La audiencia legitimadora: En este rubro cabría la crítica especializada que cumple con la función de producir textos que, de acuerdo a la preponderancia de su espectador último, necesitan los creadores para adjuntar a sus carpetas y enviarlas a las distintas instancias de programación y estímulos, aunque idealmente, estos textos debieran servir para legitimar las creaciones en el medio intelectual, académico y artístico. También se encuentran los textos de difusión, especialmente las reseñas y las recomendaciones que tienen el objetivo de atraer público a las salas, asegurándose de que la información de la cartelera circule y se visibilice a través de medios de comunicación masivos. Siendo sinceras, la mayoría de las veces importa muy poco el contenido de los textos especializados o de difusión, sino simplemente que existan y que en la medida de lo posible que sean de un medio de circulación nacional y tiraje considerable.
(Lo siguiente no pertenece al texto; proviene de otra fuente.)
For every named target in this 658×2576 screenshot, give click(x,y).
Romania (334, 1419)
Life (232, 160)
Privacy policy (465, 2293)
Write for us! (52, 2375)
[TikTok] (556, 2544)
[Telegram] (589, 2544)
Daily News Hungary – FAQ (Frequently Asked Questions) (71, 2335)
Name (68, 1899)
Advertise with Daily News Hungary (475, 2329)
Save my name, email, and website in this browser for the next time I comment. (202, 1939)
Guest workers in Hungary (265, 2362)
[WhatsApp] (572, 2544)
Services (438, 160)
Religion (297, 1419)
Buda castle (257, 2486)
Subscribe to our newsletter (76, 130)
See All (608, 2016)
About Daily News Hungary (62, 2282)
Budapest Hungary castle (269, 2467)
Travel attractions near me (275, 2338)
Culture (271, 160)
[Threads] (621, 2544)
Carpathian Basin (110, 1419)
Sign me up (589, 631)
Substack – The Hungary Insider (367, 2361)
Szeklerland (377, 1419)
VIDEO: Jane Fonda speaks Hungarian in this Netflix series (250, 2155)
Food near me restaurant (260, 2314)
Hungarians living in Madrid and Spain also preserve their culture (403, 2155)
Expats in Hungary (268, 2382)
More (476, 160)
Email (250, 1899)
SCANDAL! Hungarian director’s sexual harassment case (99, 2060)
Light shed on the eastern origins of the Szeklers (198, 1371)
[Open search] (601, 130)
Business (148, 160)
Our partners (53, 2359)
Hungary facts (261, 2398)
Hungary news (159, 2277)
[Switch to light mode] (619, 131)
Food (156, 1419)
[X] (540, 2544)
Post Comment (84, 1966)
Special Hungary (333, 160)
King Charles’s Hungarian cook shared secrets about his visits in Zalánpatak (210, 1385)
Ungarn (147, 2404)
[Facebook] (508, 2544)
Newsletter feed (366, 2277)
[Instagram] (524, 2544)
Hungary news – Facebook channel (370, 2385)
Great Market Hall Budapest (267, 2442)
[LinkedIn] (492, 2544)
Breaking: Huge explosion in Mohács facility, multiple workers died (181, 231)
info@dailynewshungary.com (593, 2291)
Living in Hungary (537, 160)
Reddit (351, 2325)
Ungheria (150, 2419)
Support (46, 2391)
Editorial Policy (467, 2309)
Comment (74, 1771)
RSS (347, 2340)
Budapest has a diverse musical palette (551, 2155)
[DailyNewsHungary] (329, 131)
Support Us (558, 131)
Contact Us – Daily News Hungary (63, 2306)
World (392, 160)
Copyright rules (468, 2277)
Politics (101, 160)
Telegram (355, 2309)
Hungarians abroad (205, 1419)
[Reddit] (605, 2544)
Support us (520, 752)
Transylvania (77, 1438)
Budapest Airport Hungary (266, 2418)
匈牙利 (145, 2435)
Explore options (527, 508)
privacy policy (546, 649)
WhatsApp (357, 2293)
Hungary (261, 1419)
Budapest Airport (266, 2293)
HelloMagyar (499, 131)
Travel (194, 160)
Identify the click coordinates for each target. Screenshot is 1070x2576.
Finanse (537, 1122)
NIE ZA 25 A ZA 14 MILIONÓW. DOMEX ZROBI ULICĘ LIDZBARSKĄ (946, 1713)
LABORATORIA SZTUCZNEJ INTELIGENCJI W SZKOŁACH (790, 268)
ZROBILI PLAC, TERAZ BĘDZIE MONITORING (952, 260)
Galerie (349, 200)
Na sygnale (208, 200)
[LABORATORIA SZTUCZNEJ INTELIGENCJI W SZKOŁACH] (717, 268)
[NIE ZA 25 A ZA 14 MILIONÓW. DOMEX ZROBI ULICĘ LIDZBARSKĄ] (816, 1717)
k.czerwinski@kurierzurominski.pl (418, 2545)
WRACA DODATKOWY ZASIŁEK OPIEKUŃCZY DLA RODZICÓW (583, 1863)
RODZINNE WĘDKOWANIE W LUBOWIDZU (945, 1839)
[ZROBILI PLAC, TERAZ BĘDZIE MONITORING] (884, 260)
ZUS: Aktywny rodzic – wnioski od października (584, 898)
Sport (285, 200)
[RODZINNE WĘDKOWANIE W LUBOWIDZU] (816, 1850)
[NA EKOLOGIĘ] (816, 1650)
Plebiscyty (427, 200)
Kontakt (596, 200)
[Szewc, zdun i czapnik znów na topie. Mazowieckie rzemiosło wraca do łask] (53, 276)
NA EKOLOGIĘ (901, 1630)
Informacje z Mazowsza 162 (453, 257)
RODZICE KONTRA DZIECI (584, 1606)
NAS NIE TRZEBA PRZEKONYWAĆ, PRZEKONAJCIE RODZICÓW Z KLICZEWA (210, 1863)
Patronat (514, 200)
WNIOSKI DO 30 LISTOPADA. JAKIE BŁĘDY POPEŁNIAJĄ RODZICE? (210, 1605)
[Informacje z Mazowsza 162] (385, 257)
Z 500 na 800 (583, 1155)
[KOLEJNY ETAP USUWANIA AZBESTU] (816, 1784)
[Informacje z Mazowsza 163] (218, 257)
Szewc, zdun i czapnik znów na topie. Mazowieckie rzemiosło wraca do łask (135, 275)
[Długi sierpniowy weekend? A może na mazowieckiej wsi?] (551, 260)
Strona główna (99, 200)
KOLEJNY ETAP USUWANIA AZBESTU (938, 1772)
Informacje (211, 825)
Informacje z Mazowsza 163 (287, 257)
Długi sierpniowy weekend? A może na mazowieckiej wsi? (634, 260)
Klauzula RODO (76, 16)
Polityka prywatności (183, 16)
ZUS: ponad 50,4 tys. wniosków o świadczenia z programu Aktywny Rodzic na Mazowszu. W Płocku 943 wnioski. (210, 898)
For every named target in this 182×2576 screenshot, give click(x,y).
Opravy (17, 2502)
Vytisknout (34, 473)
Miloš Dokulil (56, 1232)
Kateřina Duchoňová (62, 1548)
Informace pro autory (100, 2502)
Los espectadores no autorizados: En México, estamos supeditados a una jerarquización tan evidente que se ha hecho innecesario siquiera reparar en ella. No es que invalide al espectador último, mucho menos a la audiencia legitimadora ni a los creadores que le conceden importancia central, sino que habría que explicitarlo cuantas veces bastaran para desgastar la falacia de que una obra se hace para “el público general”, que en este esquema figuraría como beneficiario remoto, que importa para llenar las butacas y cuando recomiendan las obras públicamente para que sean retuiteables y así den cuenta de que se trata de una obra imperdible (estamos tan llenos de clichés). Desmentir que una obra es para todo público ayudaría a dejar de pensar en él como una masa amorfa, enigmática, abstracta, flexible o lo que es peor, moldeable y gradualmente haría que la idea de que una obra puede o no ser para alguien específico fuera posible y honesta. Algo podría aprenderse de la segmentación que parte del conocimiento de las particularidades de expectación de determinados grupos, si es que realmente interesara llegar al espectador real.
Imaginemos un mundo en el que el espectador último es el espectador otrora no autorizado ¿Cómo cambiarían las poéticas? ¿Serían más o menos entretenidas? ¿Más o menos didácticas? ¿Más o menos largas? ¿Cuáles serían sus temas? Evidentemente esta reflexión abre debate y debe continuar a partir de una toma de consciencia: ¿quién es realmente el espectador ideal de las obras que montan?